▸ **AIM OF THE EXERCISE**
Continue the rebuttal below about the Hindu American Foundation from the point where it stops.

▸ **EXTRACT**

Heralding a coming-of-age of sorts for a community, two Hindu Americans were embroiled in a bruising election battle in the Bay Area. Vying to represent a demographic within the greater San Francisco Bay Area that has a quarter of a million Indian Americans, Ro Khanna and Vanila Singh sought to unseat the long-time incumbent, Congressman Mike Honda, in what would be a unique American election story indeed.
Yet Yasha Levine’s coverage here at Pando sought to weave this candidacy of Khanna and Singh within a greater narrative of the recent elections in India. Noxious sympathies to mass murder, marauding Hindu mobs, and extremist Hindu nationalism in India were affixed upon local Hindu temple leaders in the Bay Area that support Khanna and Singh, and even conflated with the advocacy work of the Hindu American Foundation (HAF), the largest Hindu advocacy organization in the United States that has worked in varying capacities with all of the candidates. American electoral history was marred by the suspicion that then candidate John F. Kennedy faced in the early 1960’s — that a Catholic President would take orders from Vatican City, and Levine’s cynical coverage seemed to confer a similarly unique burden upon two Hindu candidates.
Even more, Levine’s piece came close on the heels of an advertising blitz by the labor-funded group Working for Us that targeted Khanna with a photo of him on a flyer decrying outsourcing. The ads are being seen as a racially coded dog-whistle to xenophobia and racism, and one may wonder as to the optics of a Pando piece targeting the only two candidates in a diverse race that happen to be Hindu and of Indian origin.
While Levine extensively interviewed and quotes leaders of an Indian Muslim group that actively worked to oppose the Hindus in the race, Levine made no attempt to contact staff or co-founders of the Foundation that he went on to malign. HAF was denied agency in Levine’s reportage, and his polemic contentions go uncontested. A dialogue with Levine was begun, yet he refused to add an addendum to his piece nor correct errors of fact. Herein is an initial effort to give voice to a perspective shunned:
Accusations Against the Hindu American Foundation
Levine:“HAF is a US lobby outfit created with the ostensible goal of fighting misconceptions and helping Americans understand Hinduism.”
HAF is a 501(c)3 advocacy organization and the only Hindu organization to be professionally staffed (8 full-time staff) with a permanent office in Washington D.C. Misrepresentation of the Foundation’s work as lobbying puts the the organization’s tax-exempt status in jeopardy and Levine should have known better.
For eleven years, the Foundation has published a guide on the basics of Hinduism and a media toolkit and advocated for such non-controversial resolutions as Hindu American Awareness & Appreciation Month or Congressional Diwali Resolutions. After the Foundation launched the highly successful campaign to educate Americans about the Hindu roots of yoga, the New York Times described HAF as the “the first major national advocacy group looking at Hindu identity.” Levine may term such tangible activities as “ostensible,” but HAF’s record does render such epithets a bit trite.
Levine: ““But the group [HAF] has a strong Hindu fundamentalist bent, and extensive ties to India’s Hindu supremacists.”

▸ **GIVEN RECORDS**
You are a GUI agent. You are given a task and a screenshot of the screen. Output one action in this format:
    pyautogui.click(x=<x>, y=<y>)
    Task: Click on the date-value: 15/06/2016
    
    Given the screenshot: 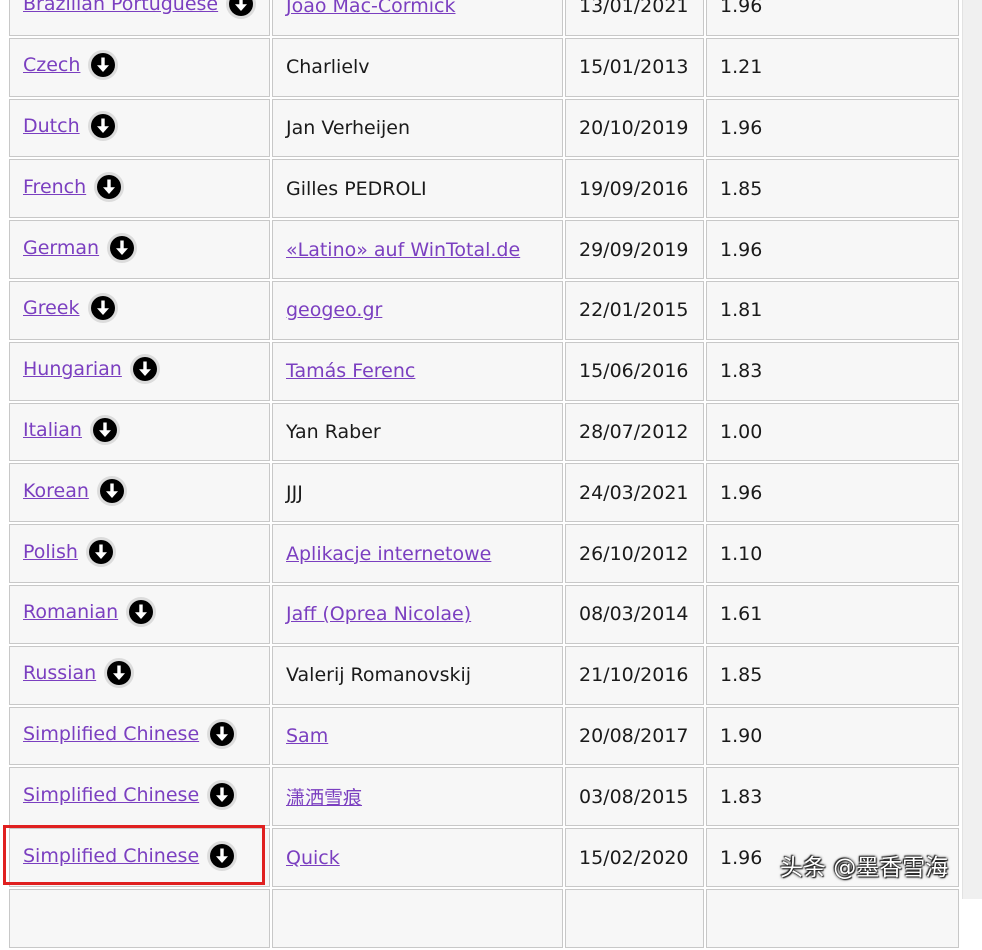 What is the action you would take?
    pyautogui.click(x=634, y=372)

▸ **OUTPUT**
To buttress this sensational claim of fundamentalism, Levine links an article by the writer Zahir Janmohamed — who is a long-time critic of HAF, but whose piece is actually much more nuanced than Levine’s effort. And while Levine did not mention that Janmohamed specifically lauded HAF’s advocacy work and the need for HAF”s advocacy on behalf of two million Hindu Americans,he also failed to link or mention a piece that Suhag Shukla, Esq., HAF’s Co-Founder and full-time Philadelphia-based Executive Director and Legal Counsel, wrote in the same Indian news outlet rebutting the very accusations of extremism that Levine parrots.
It would be quite a progressive strain of Hindu fundamentalism or extremism that would allow HAF to adopt such “extremist” positions as supporting marriage equality, releasing a position paper on a Hindu understanding of homosexuality, condemning Indian laws criminalizing homosexual relations , joining diverse coalitions in support of access to contraception, releasing an annual Hindu human rights report or affirming the ideal of religious liberty. Nor has HAF ever called for a Hindu nation or state or any type of “Hindu law” to guide daily life. If HAF was the face of Hindu fundamentalism — whatever that really means — should any candidate run away from those positions?
Levine: “Khanna courted the pro-Modi Indian-American community and spoke at Hindu American Foundation (HAF) events.”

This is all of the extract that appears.